● **Exercise**: Once you find the line with "994x624 pixels.", copy it and every line after it through the end of the entries below, exactly as written.

Dataset entries:
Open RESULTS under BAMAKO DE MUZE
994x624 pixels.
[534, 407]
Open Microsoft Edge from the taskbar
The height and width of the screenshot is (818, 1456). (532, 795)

● **Reply to the task**:
994x624 pixels.
[534, 407]
Open Microsoft Edge from the taskbar
The height and width of the screenshot is (818, 1456). (532, 795)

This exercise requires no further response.